The Western Diamondback Rattlesnake - This is one of the most dangerous and feared rattlesnakes in all of North America and with good reason. The western diamondback has a pair of huge fangs to deliver a toxic soup that can kill a man in no time. The Western diamondback is the most common rattlesnake used in pics and movies, and is the typical rattlesnake that most people think of when they think rattlesnake.
The Timber Rattlesnake - This rattlesnake has a bit of a more laid back reputation but make no mistake, it is deadly. The timber rattler is high on the list of snakes that deliver a venomous bite because of their abundance in their range. This snake can commonly be found here in the hills of North Carolina, and is one of the snakes I encounter most often while out hiking. (which is still not that often)

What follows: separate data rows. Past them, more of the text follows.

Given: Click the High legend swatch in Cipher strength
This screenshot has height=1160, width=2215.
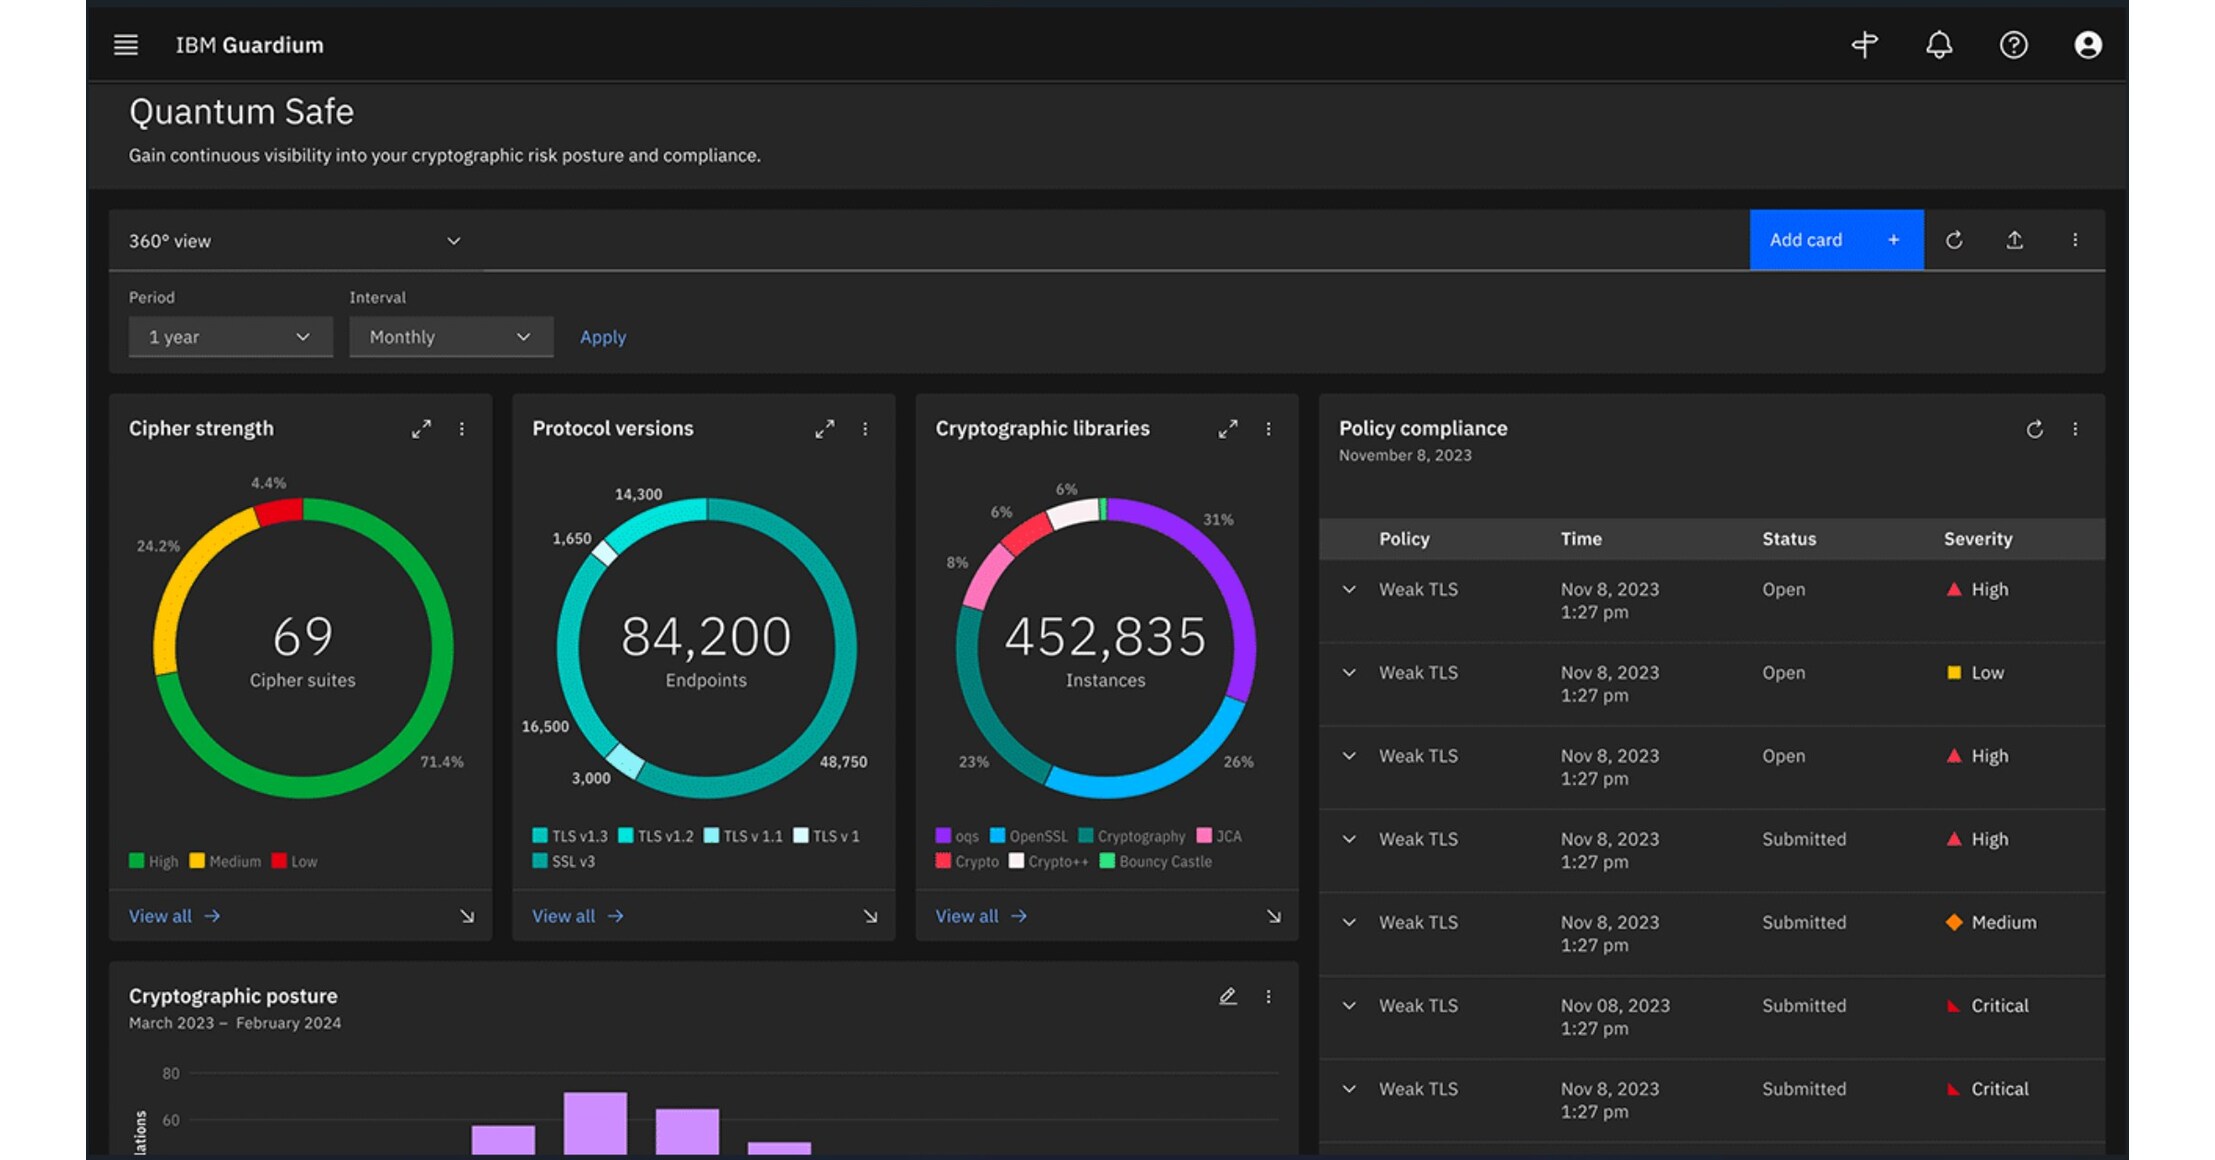Looking at the screenshot, I should coord(137,861).
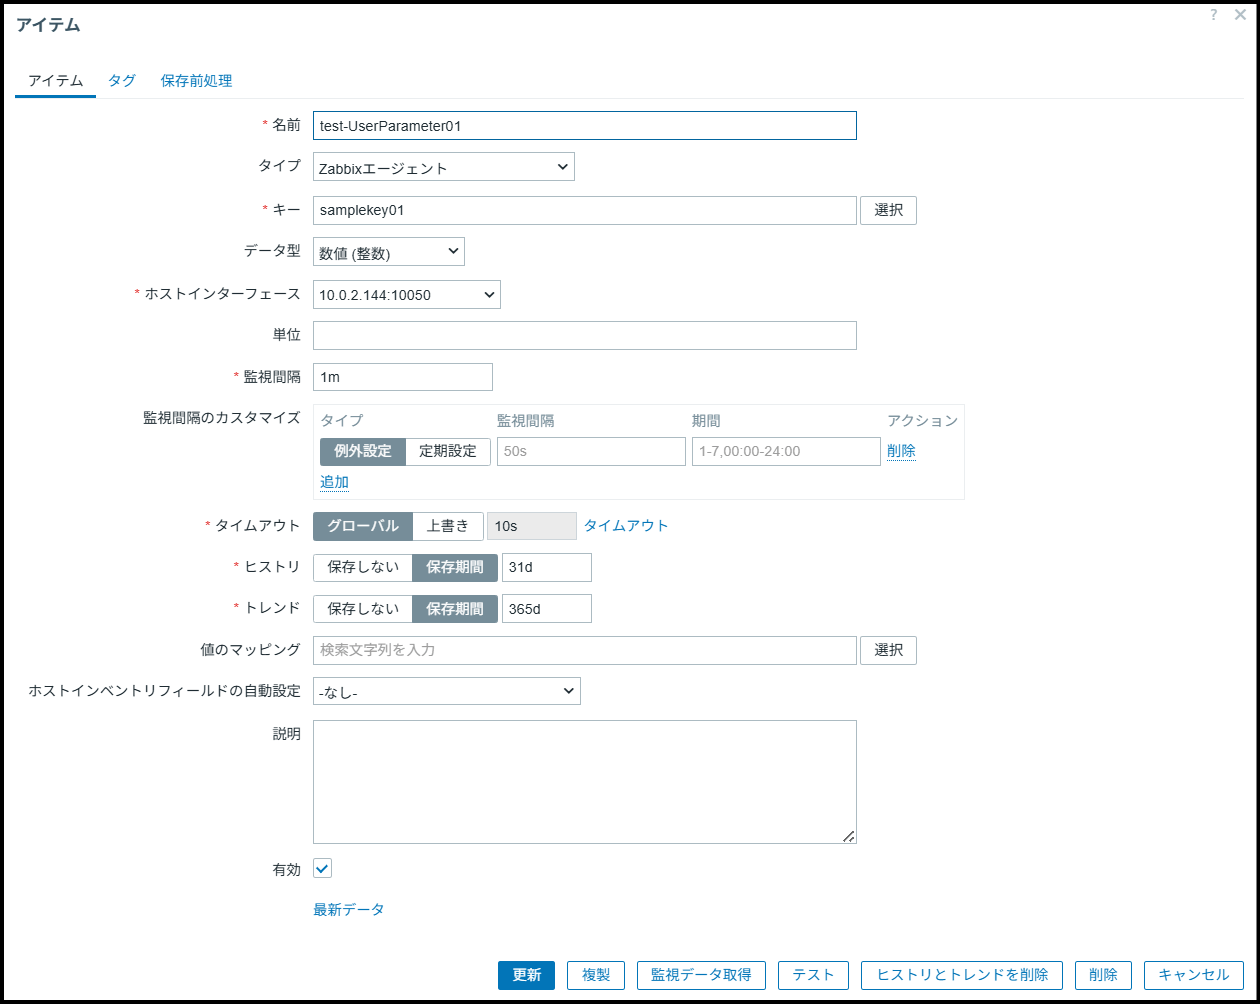Expand ホストインベントリフィールドの自動設定 dropdown
Viewport: 1260px width, 1004px height.
446,691
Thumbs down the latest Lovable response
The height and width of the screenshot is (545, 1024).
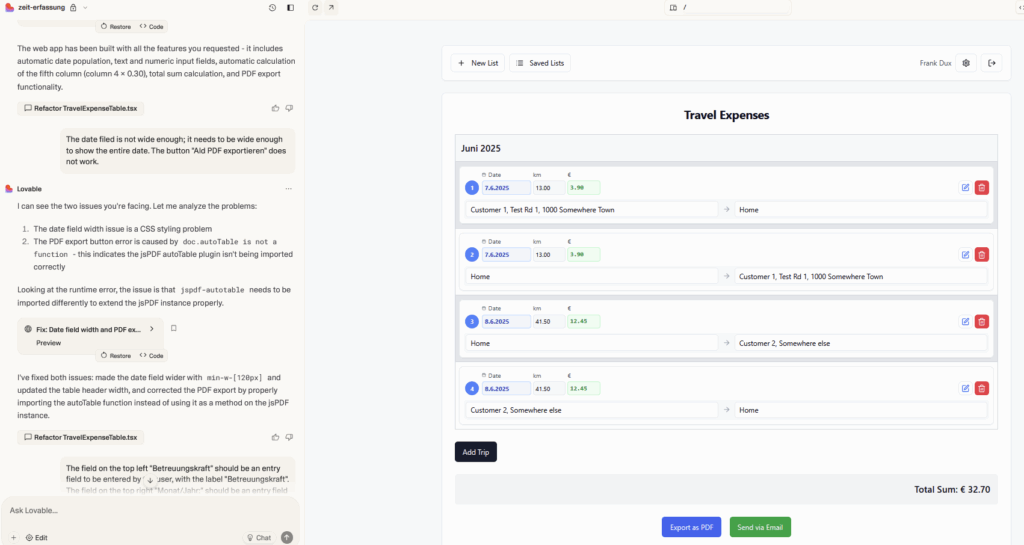289,437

The Pygmy Rattlesnake - This little bugger is not likely to kill you, but it sure will make you feel like dying. The venom in this small rattler is dangerous to smaller children and the elderly in particular. Any rattlesnake bite is dangerous, and should be treated as soon as possible.
The Eastern Diamondback Rattlesnake - This is the king of venomous snakes in North America. This large, heavy bodied rattlesnake is one of the most impressive snakes in the world. With a large head that houses two huge venom glands to go with two large fangs, the Eastern diamondback is one of the most serious rattlesnake bites around.
The eastern is so impressive due to the fact that when it coils up to strike, it puffs up its already huge body, and looks as though it is twice its normal size. This snake is no bluffer, however, as it houses one of the most deadly bites in the region. The eastern diamondback is the king of snakes in America, and would compete with any snake in the world with its beauty as well.